**DESCRIPTION OF THE TASK**
Every line from the one containing "Task: Check the Encrypt PDF file option" to the end of the records below must be copied exactly, and no pictures may be included.

▬▬▬

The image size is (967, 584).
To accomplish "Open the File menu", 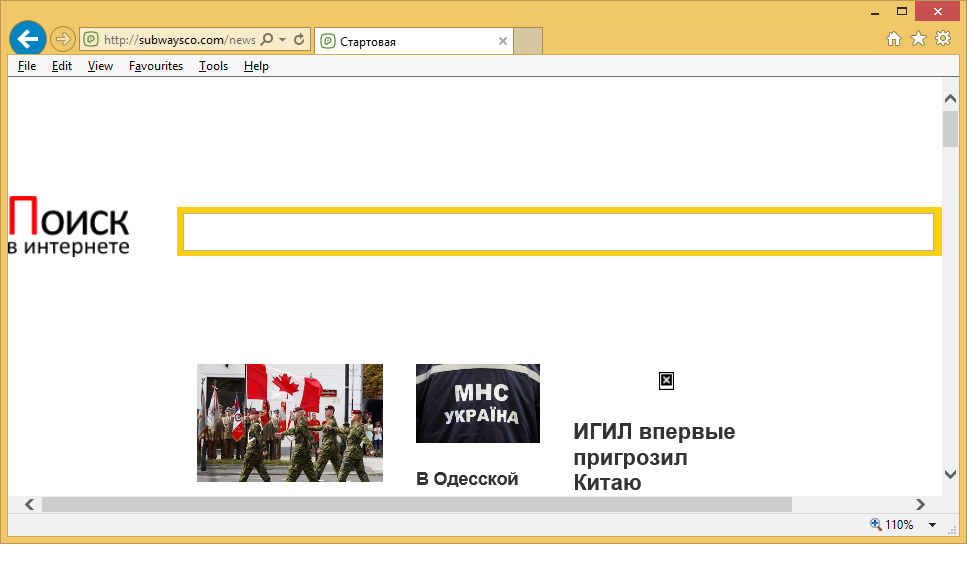I will pos(27,66).
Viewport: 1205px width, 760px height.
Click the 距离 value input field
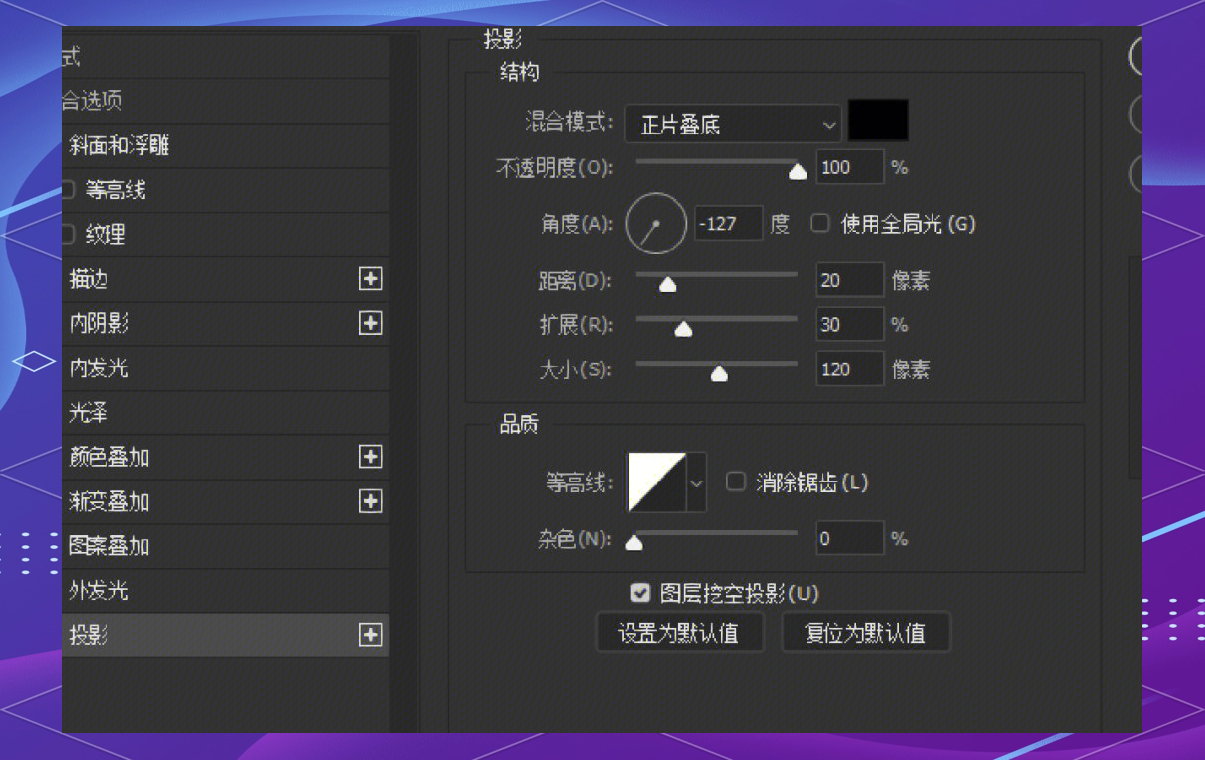pyautogui.click(x=850, y=281)
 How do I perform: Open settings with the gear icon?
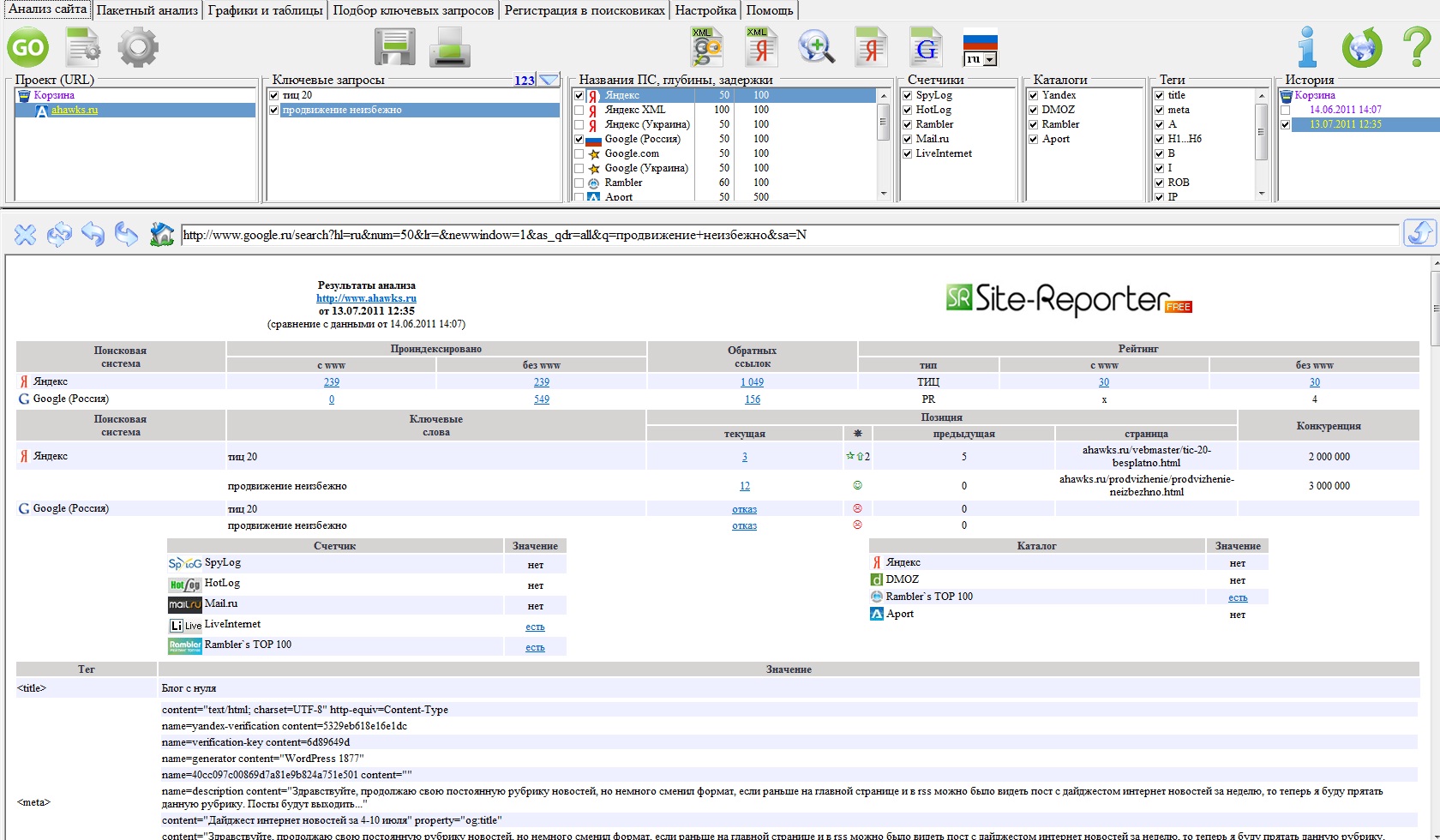(x=138, y=47)
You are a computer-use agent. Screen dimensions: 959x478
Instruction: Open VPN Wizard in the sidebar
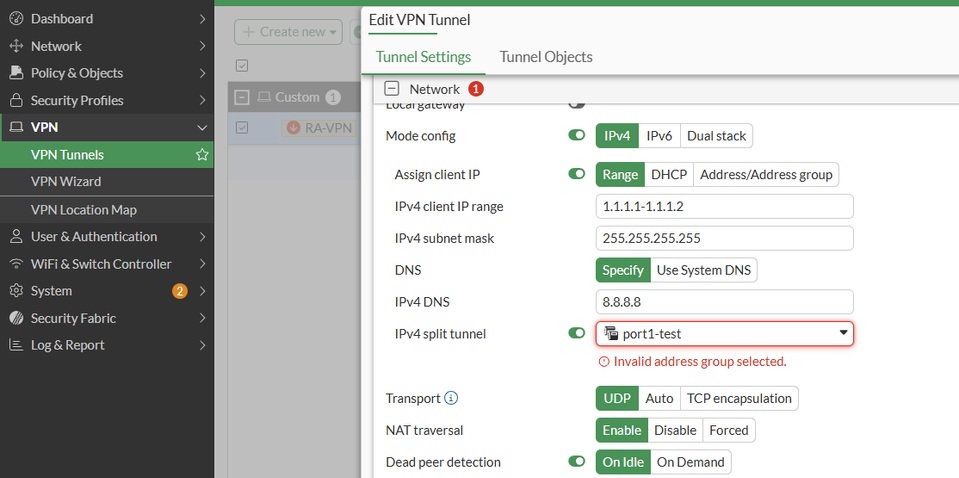66,182
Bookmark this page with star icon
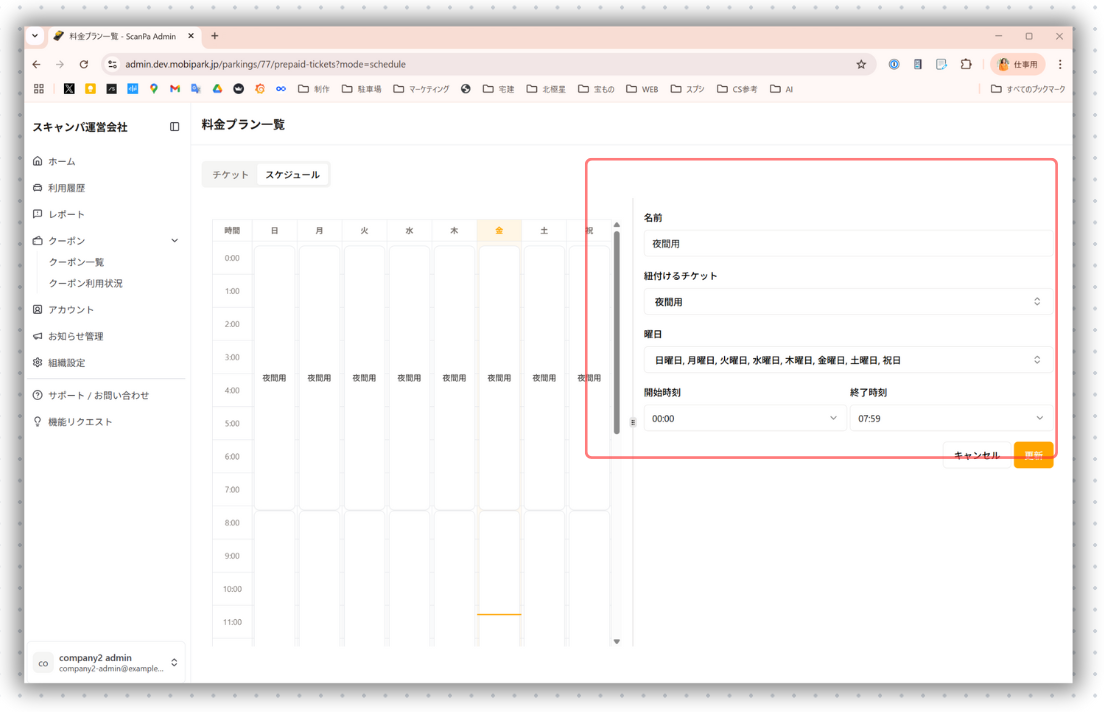 (x=861, y=64)
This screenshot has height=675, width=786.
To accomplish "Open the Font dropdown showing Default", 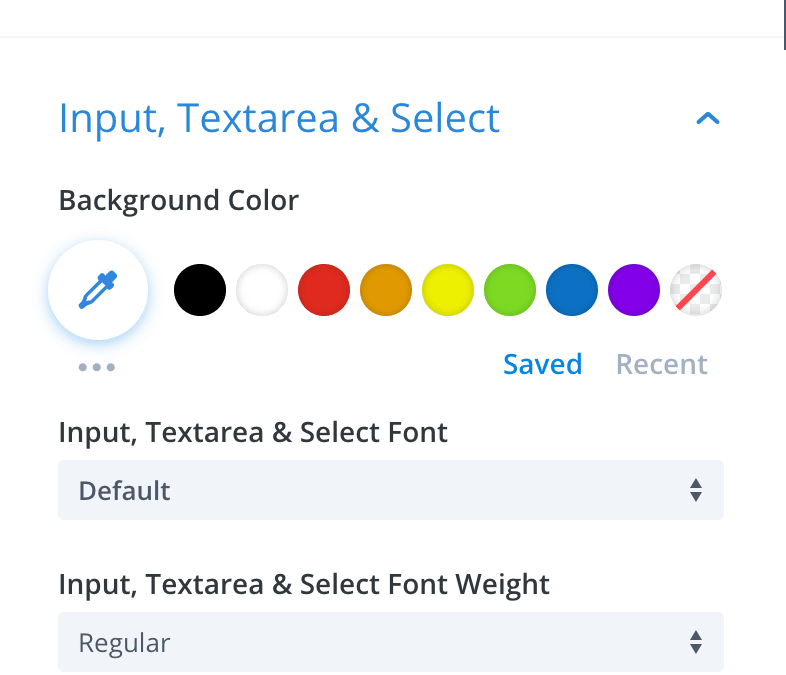I will pos(390,490).
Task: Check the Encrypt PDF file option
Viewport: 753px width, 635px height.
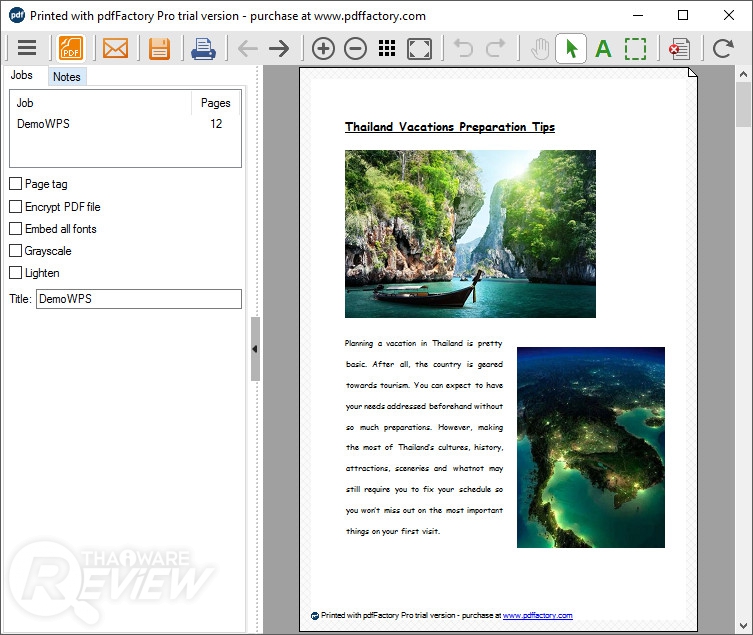Action: [x=16, y=207]
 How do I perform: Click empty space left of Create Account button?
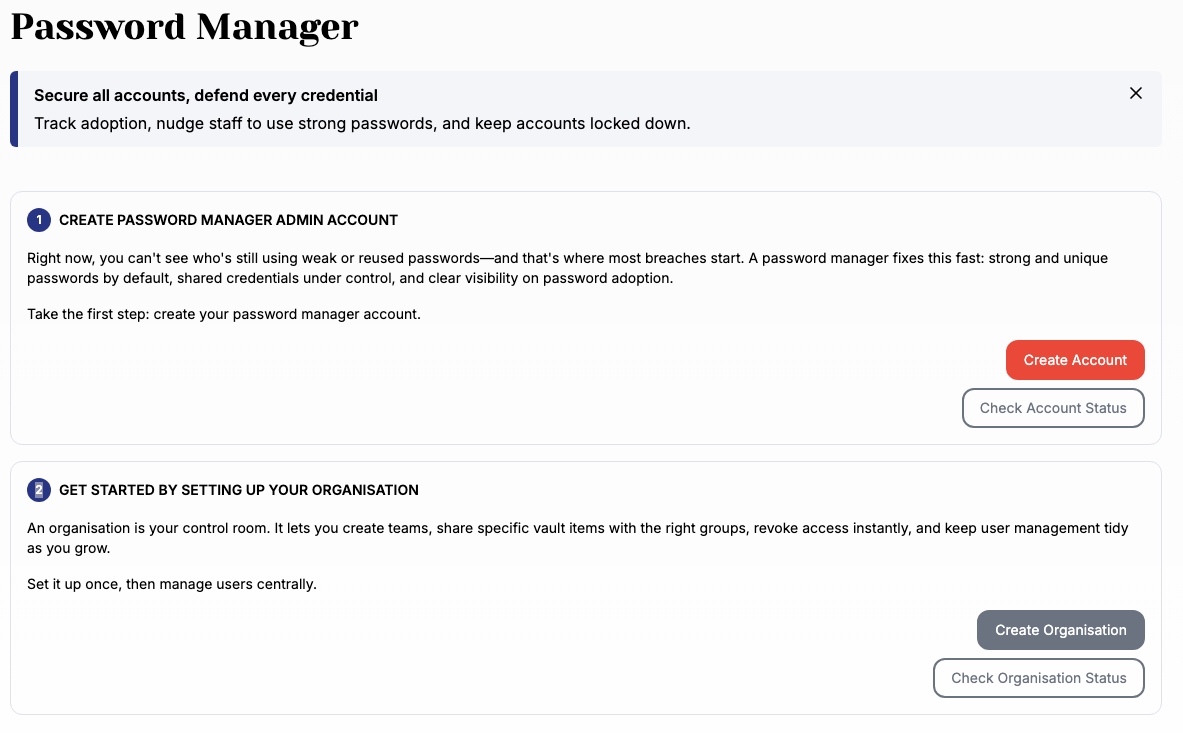point(600,360)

▬▬▬

**OUTPUT FOR THIS TASK**
Task: Check the Encrypt PDF file option
Viewport: 753px width, 635px height.
Action: [x=16, y=207]
 How do I perform: Click empty space left of Create Account button?
point(600,360)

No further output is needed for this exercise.